*** DATA TO EXAMINE ***

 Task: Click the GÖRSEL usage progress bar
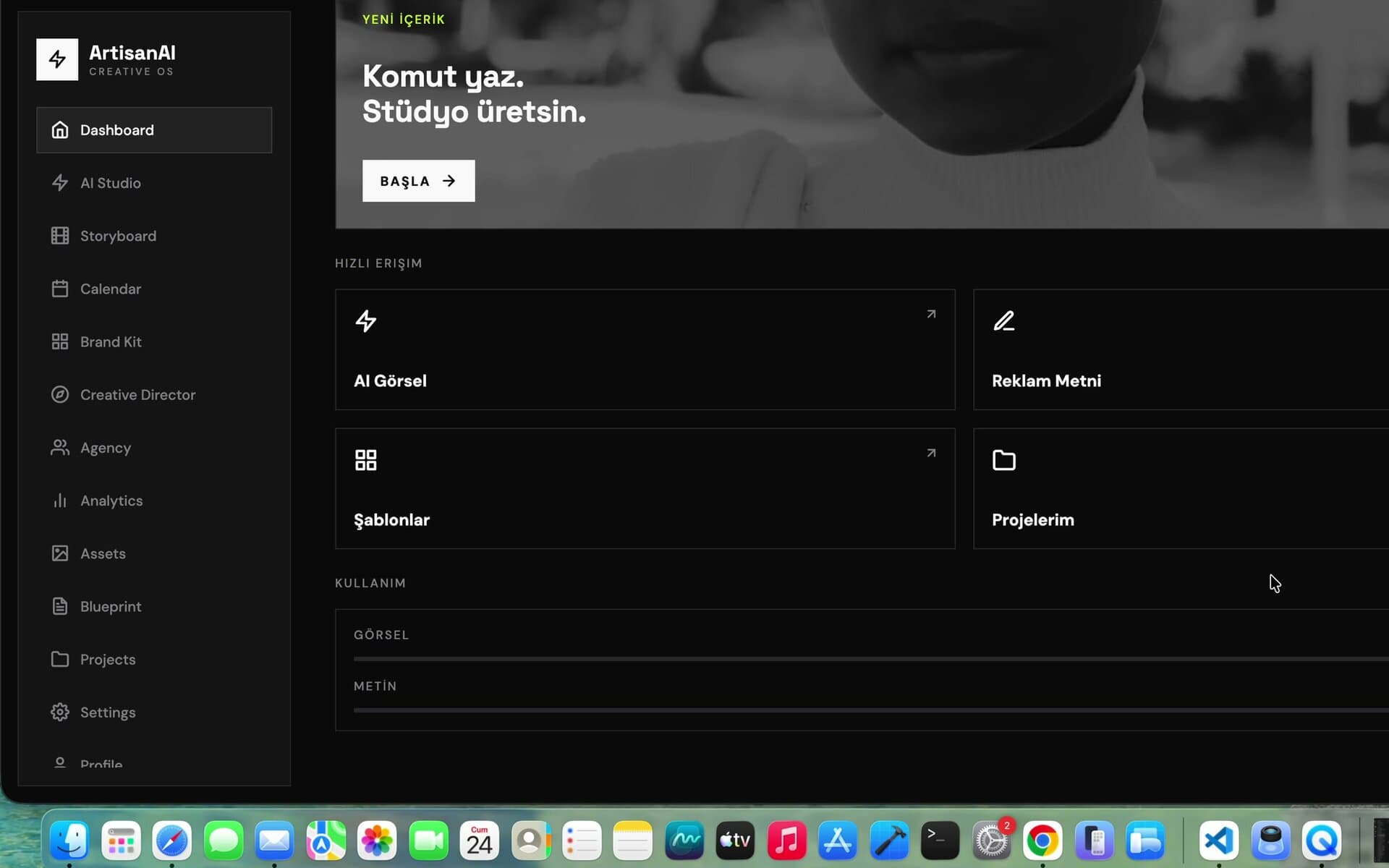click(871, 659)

*** End of DATA TO EXAMINE ***
*** DATA TO EXAMINE ***

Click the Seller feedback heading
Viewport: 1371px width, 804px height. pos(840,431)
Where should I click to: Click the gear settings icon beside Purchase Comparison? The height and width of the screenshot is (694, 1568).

*** End of DATA TO EXAMINE ***

From the entries above, return exactly the line containing "Click the Seller feedback heading", the line containing "Where should I", and all lines between, and nothing else.

### RESULT FOR THIS EXERCISE
Click the Seller feedback heading
Viewport: 1371px width, 804px height. pos(840,431)
Where should I click to: Click the gear settings icon beside Purchase Comparison? The height and width of the screenshot is (694, 1568).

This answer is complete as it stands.